Exercise aim
Go through the material and set down every line without alteration.

Material provided
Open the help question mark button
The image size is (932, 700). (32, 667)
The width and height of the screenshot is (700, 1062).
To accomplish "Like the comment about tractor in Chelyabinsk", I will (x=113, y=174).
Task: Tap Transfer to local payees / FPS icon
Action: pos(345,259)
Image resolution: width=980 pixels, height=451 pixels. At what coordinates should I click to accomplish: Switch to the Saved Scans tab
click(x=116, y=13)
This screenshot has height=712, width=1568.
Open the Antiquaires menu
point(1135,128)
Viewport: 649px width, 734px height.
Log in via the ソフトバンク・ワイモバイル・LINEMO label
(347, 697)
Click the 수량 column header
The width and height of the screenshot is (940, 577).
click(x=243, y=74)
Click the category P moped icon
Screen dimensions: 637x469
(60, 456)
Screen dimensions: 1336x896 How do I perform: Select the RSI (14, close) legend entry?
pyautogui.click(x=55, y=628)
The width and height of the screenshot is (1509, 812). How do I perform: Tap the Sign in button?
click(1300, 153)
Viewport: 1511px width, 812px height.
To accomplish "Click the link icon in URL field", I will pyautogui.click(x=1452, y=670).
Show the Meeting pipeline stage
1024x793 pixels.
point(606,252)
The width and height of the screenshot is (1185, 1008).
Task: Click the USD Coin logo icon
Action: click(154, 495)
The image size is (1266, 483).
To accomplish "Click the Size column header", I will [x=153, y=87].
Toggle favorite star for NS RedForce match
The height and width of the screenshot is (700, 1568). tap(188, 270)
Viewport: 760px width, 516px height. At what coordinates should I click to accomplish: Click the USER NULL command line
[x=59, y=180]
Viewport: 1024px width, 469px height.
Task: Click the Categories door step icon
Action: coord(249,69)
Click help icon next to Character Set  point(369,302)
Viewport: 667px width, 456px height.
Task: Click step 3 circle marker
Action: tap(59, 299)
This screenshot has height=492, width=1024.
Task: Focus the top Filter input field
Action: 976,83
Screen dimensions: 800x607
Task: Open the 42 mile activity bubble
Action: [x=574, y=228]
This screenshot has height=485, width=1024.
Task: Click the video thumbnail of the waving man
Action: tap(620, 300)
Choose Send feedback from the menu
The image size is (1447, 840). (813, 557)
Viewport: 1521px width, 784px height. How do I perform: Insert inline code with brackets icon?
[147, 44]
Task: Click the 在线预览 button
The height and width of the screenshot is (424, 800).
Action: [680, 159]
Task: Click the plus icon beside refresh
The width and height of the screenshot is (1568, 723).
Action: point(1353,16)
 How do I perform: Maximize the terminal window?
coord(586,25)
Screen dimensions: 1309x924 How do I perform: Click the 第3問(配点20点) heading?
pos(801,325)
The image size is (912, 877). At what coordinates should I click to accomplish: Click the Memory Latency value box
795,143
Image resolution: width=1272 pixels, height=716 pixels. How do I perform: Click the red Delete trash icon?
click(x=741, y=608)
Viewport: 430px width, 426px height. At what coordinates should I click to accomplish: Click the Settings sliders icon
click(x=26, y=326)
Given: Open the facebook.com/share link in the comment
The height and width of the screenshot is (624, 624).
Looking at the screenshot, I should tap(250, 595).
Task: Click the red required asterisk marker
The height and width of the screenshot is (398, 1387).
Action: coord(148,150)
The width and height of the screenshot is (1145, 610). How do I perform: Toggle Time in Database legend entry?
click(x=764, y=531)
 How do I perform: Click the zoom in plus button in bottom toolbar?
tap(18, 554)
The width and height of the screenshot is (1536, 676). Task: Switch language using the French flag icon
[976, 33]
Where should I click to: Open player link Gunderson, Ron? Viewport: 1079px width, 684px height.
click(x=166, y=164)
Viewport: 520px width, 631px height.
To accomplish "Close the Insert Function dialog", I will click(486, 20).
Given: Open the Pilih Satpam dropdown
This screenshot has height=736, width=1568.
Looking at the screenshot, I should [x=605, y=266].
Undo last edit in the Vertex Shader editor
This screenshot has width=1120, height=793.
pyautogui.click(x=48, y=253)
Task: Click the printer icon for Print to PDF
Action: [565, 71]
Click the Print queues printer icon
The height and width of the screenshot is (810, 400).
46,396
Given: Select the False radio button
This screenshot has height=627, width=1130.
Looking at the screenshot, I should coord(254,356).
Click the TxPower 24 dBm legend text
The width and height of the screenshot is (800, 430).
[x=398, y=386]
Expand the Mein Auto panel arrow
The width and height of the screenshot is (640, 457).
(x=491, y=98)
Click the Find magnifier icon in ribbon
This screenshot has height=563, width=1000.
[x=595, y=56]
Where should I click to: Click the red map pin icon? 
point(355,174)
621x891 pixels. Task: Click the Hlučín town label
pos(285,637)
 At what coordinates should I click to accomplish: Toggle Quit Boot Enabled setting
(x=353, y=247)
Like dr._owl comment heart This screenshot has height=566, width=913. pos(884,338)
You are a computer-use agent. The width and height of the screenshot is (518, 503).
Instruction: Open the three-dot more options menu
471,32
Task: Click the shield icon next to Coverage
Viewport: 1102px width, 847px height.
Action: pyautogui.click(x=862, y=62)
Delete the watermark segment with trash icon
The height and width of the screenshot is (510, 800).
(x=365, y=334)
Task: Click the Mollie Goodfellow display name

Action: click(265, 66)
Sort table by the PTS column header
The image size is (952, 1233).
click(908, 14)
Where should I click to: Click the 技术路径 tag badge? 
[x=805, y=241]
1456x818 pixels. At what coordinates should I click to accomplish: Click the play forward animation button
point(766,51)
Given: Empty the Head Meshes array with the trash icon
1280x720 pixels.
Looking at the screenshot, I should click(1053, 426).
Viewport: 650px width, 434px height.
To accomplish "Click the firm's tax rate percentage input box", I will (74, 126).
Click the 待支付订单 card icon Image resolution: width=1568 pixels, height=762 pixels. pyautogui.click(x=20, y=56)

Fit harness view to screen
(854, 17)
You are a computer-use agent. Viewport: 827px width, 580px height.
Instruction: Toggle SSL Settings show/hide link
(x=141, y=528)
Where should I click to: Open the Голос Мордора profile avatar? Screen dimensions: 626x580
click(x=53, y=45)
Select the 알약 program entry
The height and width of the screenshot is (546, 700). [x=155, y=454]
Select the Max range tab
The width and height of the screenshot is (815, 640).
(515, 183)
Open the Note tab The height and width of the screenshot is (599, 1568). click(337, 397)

Result of the task
Open the help question mark button
The image size is (932, 700). (32, 667)
The width and height of the screenshot is (700, 1062).
To accomplish "Like the comment about tractor in Chelyabinsk", I will (x=113, y=174).
Task: Tap Transfer to local payees / FPS icon
Action: pos(345,259)
Image resolution: width=980 pixels, height=451 pixels. At what coordinates should I click to accomplish: Switch to the Saved Scans tab
click(x=116, y=13)
This screenshot has height=712, width=1568.
Open the Antiquaires menu
point(1135,128)
Viewport: 649px width, 734px height.
Log in via the ソフトバンク・ワイモバイル・LINEMO label
(347, 697)
Click the 수량 column header
The width and height of the screenshot is (940, 577).
click(x=243, y=74)
Click the category P moped icon
Screen dimensions: 637x469
(60, 456)
Screen dimensions: 1336x896 How do I perform: Select the RSI (14, close) legend entry?
pyautogui.click(x=55, y=628)
The width and height of the screenshot is (1509, 812). How do I perform: Tap the Sign in button?
click(1300, 153)
Viewport: 1511px width, 812px height.
To accomplish "Click the link icon in URL field", I will pyautogui.click(x=1452, y=670).
Show the Meeting pipeline stage
1024x793 pixels.
point(606,252)
The width and height of the screenshot is (1185, 1008).
Task: Click the USD Coin logo icon
Action: click(154, 495)
The image size is (1266, 483).
To accomplish "Click the Size column header", I will [x=153, y=87].
Toggle favorite star for NS RedForce match
The height and width of the screenshot is (700, 1568). tap(188, 270)
Viewport: 760px width, 516px height. At what coordinates should I click to accomplish: Click the USER NULL command line
[x=59, y=180]
Viewport: 1024px width, 469px height.
Task: Click the Categories door step icon
Action: coord(249,69)
Click help icon next to Character Set  point(369,302)
Viewport: 667px width, 456px height.
Task: Click step 3 circle marker
Action: tap(59, 299)
This screenshot has height=492, width=1024.
Task: Focus the top Filter input field
Action: 976,83
Screen dimensions: 800x607
Task: Open the 42 mile activity bubble
Action: [x=574, y=228]
This screenshot has height=485, width=1024.
Task: Click the video thumbnail of the waving man
Action: tap(620, 300)
Choose Send feedback from the menu
The image size is (1447, 840). (813, 557)
Viewport: 1521px width, 784px height. How do I perform: Insert inline code with brackets icon?
[147, 44]
Task: Click the 在线预览 button
The height and width of the screenshot is (424, 800).
Action: [680, 159]
Task: Click the plus icon beside refresh
The width and height of the screenshot is (1568, 723).
Action: point(1353,16)
 How do I perform: Maximize the terminal window?
coord(586,25)
Screen dimensions: 1309x924 How do I perform: Click the 第3問(配点20点) heading?
pos(801,325)
The image size is (912, 877). At what coordinates should I click to accomplish: Click the Memory Latency value box
795,143
Image resolution: width=1272 pixels, height=716 pixels. How do I perform: Click the red Delete trash icon?
click(x=741, y=608)
Viewport: 430px width, 426px height. At what coordinates should I click to accomplish: Click the Settings sliders icon
click(x=26, y=326)
Given: Open the facebook.com/share link in the comment
The height and width of the screenshot is (624, 624).
Looking at the screenshot, I should tap(250, 595).
Task: Click the red required asterisk marker
The height and width of the screenshot is (398, 1387).
Action: coord(148,150)
The width and height of the screenshot is (1145, 610). How do I perform: Toggle Time in Database legend entry?
click(x=764, y=531)
 How do I perform: Click the zoom in plus button in bottom toolbar?
tap(18, 554)
The width and height of the screenshot is (1536, 676). Task: Switch language using the French flag icon
[976, 33]
Where should I click to: Open player link Gunderson, Ron? Viewport: 1079px width, 684px height.
click(x=166, y=164)
Viewport: 520px width, 631px height.
To accomplish "Close the Insert Function dialog", I will click(486, 20).
Given: Open the Pilih Satpam dropdown
This screenshot has height=736, width=1568.
Looking at the screenshot, I should [x=605, y=266].
Undo last edit in the Vertex Shader editor
This screenshot has width=1120, height=793.
pyautogui.click(x=48, y=253)
Task: Click the printer icon for Print to PDF
Action: [565, 71]
Click the Print queues printer icon
The height and width of the screenshot is (810, 400).
46,396
Given: Select the False radio button
This screenshot has height=627, width=1130.
Looking at the screenshot, I should coord(254,356).
Click the TxPower 24 dBm legend text
The width and height of the screenshot is (800, 430).
[x=398, y=386]
Expand the Mein Auto panel arrow
The width and height of the screenshot is (640, 457).
(x=491, y=98)
Click the Find magnifier icon in ribbon
This screenshot has height=563, width=1000.
[x=595, y=56]
Where should I click to: Click the red map pin icon? 
point(355,174)
621x891 pixels. Task: Click the Hlučín town label
pos(285,637)
 At what coordinates should I click to accomplish: Toggle Quit Boot Enabled setting
(x=353, y=247)
Like dr._owl comment heart This screenshot has height=566, width=913. pos(884,338)
You are a computer-use agent. The width and height of the screenshot is (518, 503).
Instruction: Open the three-dot more options menu
471,32
Task: Click the shield icon next to Coverage
Viewport: 1102px width, 847px height.
Action: pyautogui.click(x=862, y=62)
Delete the watermark segment with trash icon
The height and width of the screenshot is (510, 800).
(x=365, y=334)
Task: Click the Mollie Goodfellow display name

Action: click(265, 66)
Sort table by the PTS column header
The image size is (952, 1233).
click(908, 14)
Where should I click to: Click the 技术路径 tag badge? 
[x=805, y=241]
1456x818 pixels. At what coordinates should I click to accomplish: Click the play forward animation button
point(766,51)
Given: Empty the Head Meshes array with the trash icon
1280x720 pixels.
Looking at the screenshot, I should click(1053, 426).
Viewport: 650px width, 434px height.
To accomplish "Click the firm's tax rate percentage input box", I will (74, 126).
Click the 待支付订单 card icon Image resolution: width=1568 pixels, height=762 pixels. pyautogui.click(x=20, y=56)

Fit harness view to screen
(854, 17)
You are a computer-use agent. Viewport: 827px width, 580px height.
Instruction: Toggle SSL Settings show/hide link
(x=141, y=528)
Where should I click to: Open the Голос Мордора profile avatar? Screen dimensions: 626x580
click(x=53, y=45)
Select the 알약 program entry
The height and width of the screenshot is (546, 700). [x=155, y=454]
Select the Max range tab
The width and height of the screenshot is (815, 640).
(515, 183)
Open the Note tab The height and width of the screenshot is (599, 1568). click(337, 397)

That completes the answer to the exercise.